L’86% degli alert riguarda esposizioni rilevate sul dark web, il restante 14% sul web pubblico. Tra i dati più diffusi in quest’ultimo ambiente si trovano l’indirizzo e-mail (48,6%) e il codice fiscale (42,2%), un identificativo particolarmente sensibile perché facilita furti d’identità e frodi con impatto economico diretto. Sul dark web, invece, le credenziali e-mail guidano la classifica, seguite dal numero di telefono e dal codice fiscale stesso.

Cybersecurity in Italia tra dati esposti e dark web

Un ulteriore elemento di attenzione riguarda la crescita degli account business compromessi, aumentati del 12,7% e ormai prossimi al 10% del totale. Questo dato, letto insieme a quelli di Clusit, suggerisce che le imprese italiane stanno diventando un obiettivo sempre più specifico e remunerativo per i cybercriminali. Credenziali professionali sottratte e social engineering potenziato dall’AI aprono scenari preoccupanti: ogni account compromesso può diventare un punto d’ingresso nei sistemi dell’intera organizzazione.

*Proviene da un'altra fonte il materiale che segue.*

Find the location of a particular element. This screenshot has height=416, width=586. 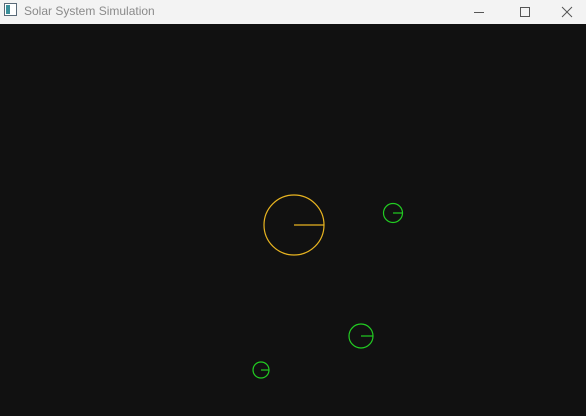

window-title: Solar System Simulation is located at coordinates (90, 11).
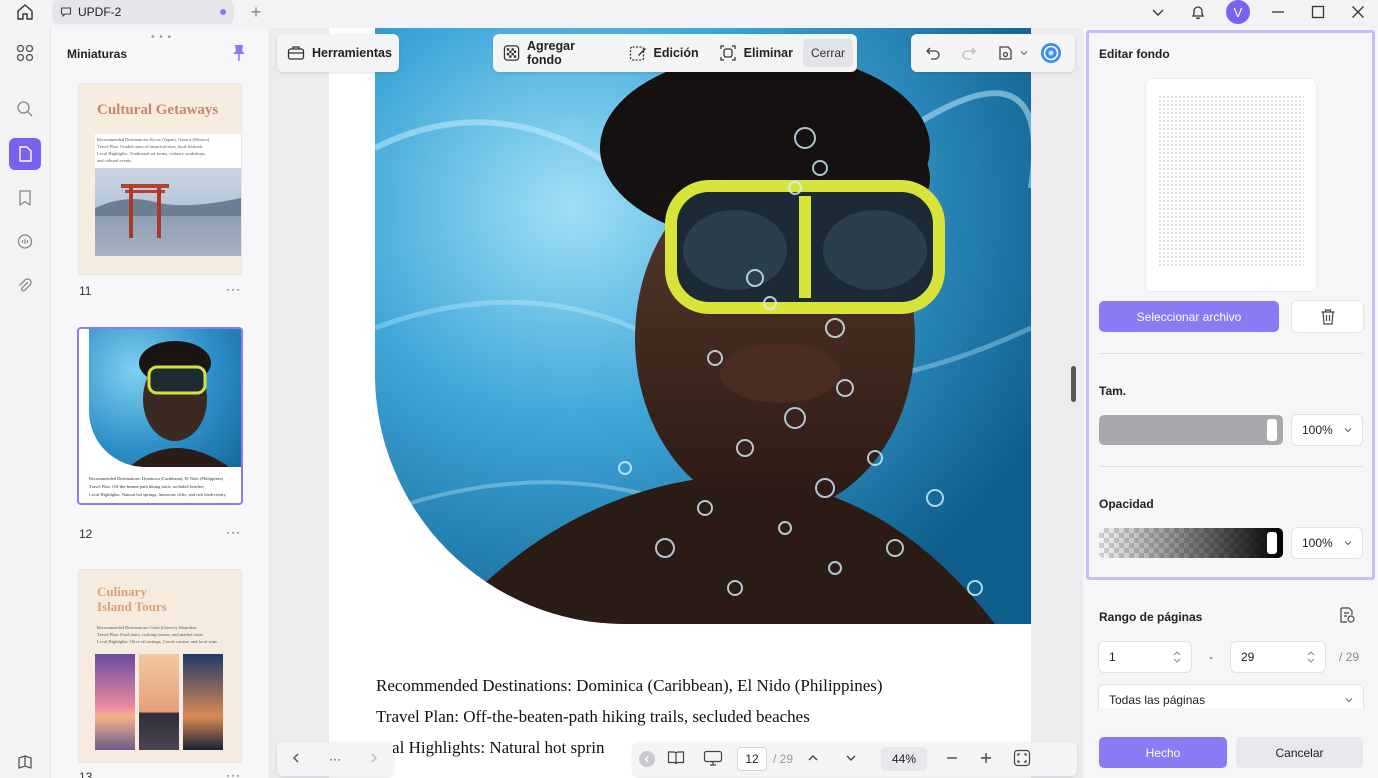 The width and height of the screenshot is (1378, 778). What do you see at coordinates (1350, 657) in the screenshot?
I see `range-total: / 29` at bounding box center [1350, 657].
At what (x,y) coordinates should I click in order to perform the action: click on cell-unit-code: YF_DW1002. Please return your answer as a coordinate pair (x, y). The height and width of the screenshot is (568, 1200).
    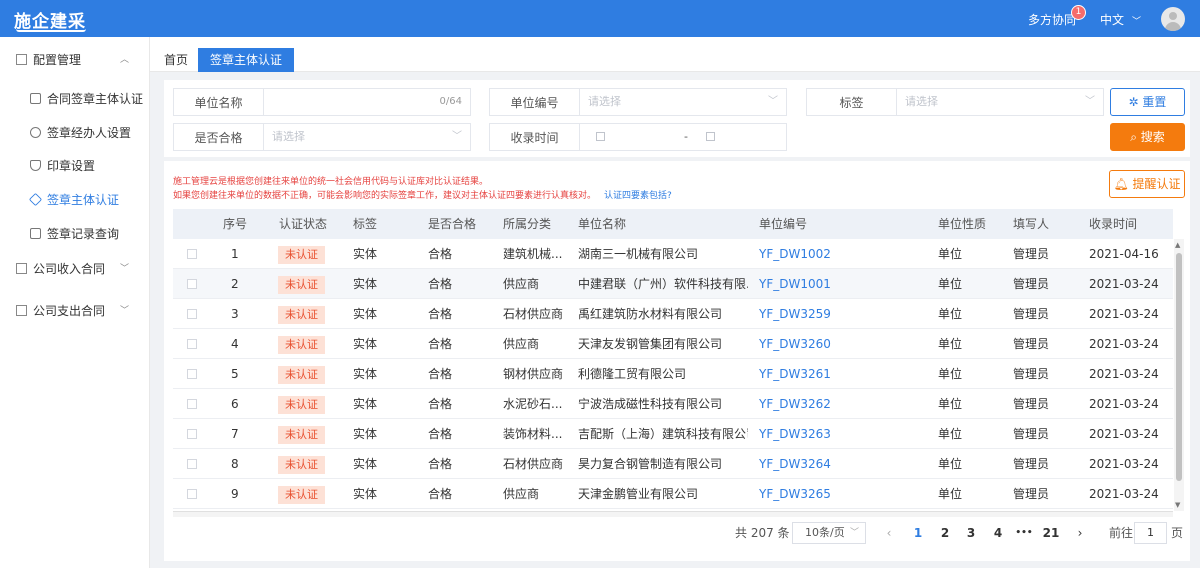
    Looking at the image, I should click on (795, 254).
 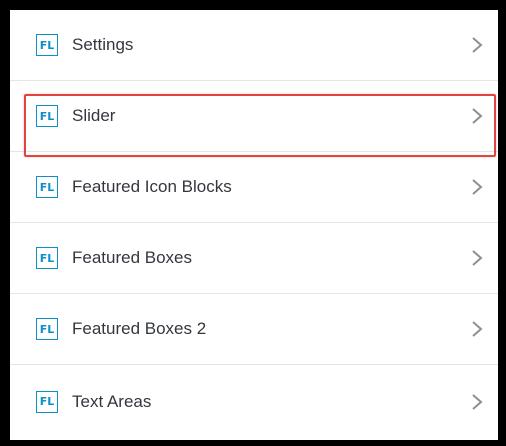 I want to click on menu-item-label: Featured Boxes, so click(x=132, y=258).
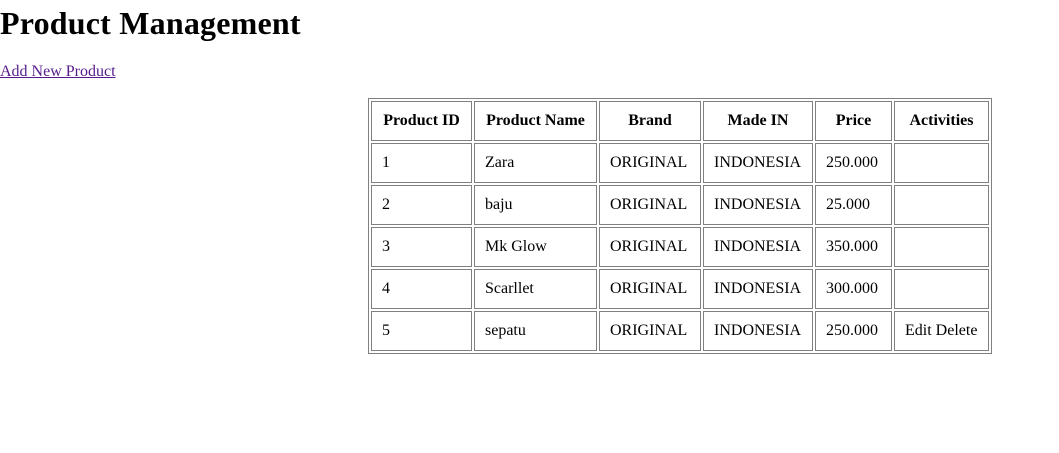 The height and width of the screenshot is (453, 1059). What do you see at coordinates (536, 121) in the screenshot?
I see `header-product-name: Product Name` at bounding box center [536, 121].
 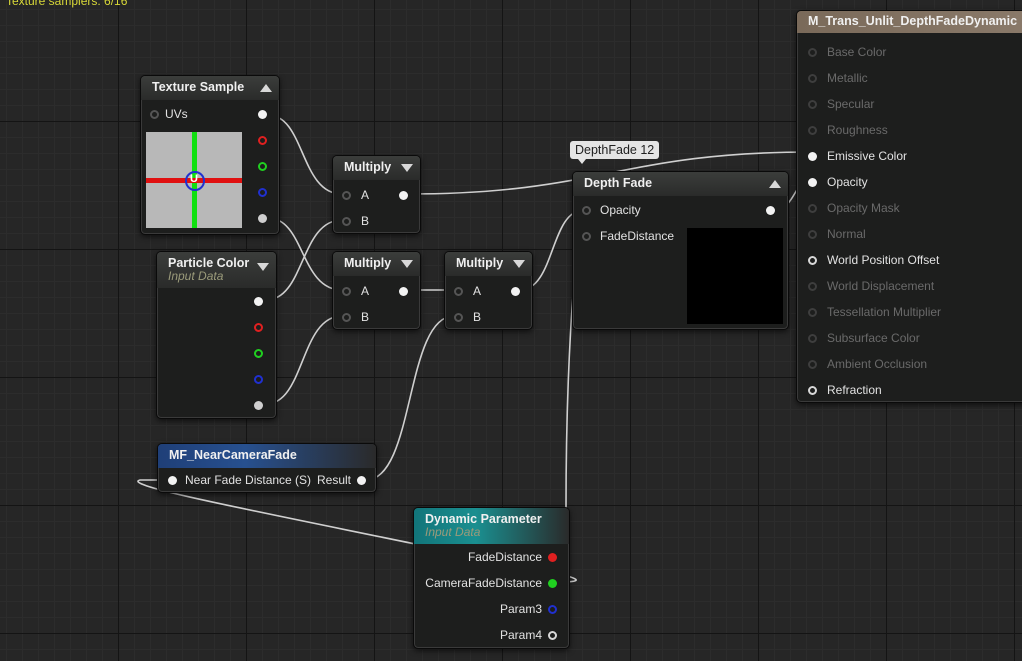 I want to click on wire-particle-alpha-to-multiply2-b, so click(x=304, y=360).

L’AI come moltiplicatore delle frodi

Proprio l’intelligenza artificiale emerge come il moltiplicatore trasversale di queste minacce. L’AI consente di generare campagne di phishing impeccabili, deepfake audio-video convincenti e strategie di omni-phishing che combinano più canali per aumentare la credibilità delle frodi. L’approccio non è più monocanale: si agisce su e-mail, SMS e messaggistica in modo coordinato, sfruttando le informazioni già disponibili sui target per rendere ogni tentativo difficilmente distinguibile da comunicazioni autentiche.

Sicurezza informatica in Italia e maturità delle PMI

In questo contesto, il Cyber Index PMI realizzato da Confindustria e Generali con il contributo scientifico del Politecnico di Milano misura lo stato di maturità delle piccole e medie imprese italiane. Il punteggio medio per il 2025 si attesta a 55 su 100, in crescita di 3 punti rispetto al 2024 e di 4 rispetto al 2023, ma ancora al di sotto della soglia di sufficienza fissata a 60. La dimensione dell’approccio strategico ha raggiunto la piena sufficienza con 62 punti, a testimonianza di una crescente consapevolezza del tema a livello direzionale. Più indietro restano l’identificazione dei rischi (47 su 100) e l’attuazione delle misure concrete (57 su 100): la governance cresce, ma la capacità operativa di risposta fatica a seguire. Negli ultimi tre anni, quasi una PMI su quattro ha subito una violazione informatica.

Governance in crescita, attuazione ancora debole

Il quadro complessivo non è quello di un sistema fermo, ma di uno in evoluzione: le imprese e le istituzioni italiane stanno investendo in sicurezza, la normativa europea, dalla Direttiva NIS2 al Regolamento DORA, sta producendo effetti tangibili in molti settori, e la consapevolezza dei rischi cresce. La sfida è fare in modo che questa maturazione avvenga a una velocità sufficiente a stare al passo con minacce che si evolvono più rapidamente. La risposta richiede un approccio sistemico, che combini tecnologia, formazione, governance e collaborazione strutturata tra pubblico e privato: gli strumenti normativi ci sono, la direzione di marcia è tracciata, e il percorso di rafforzamento, per quanto impegnativo, è già avviato con concretezza.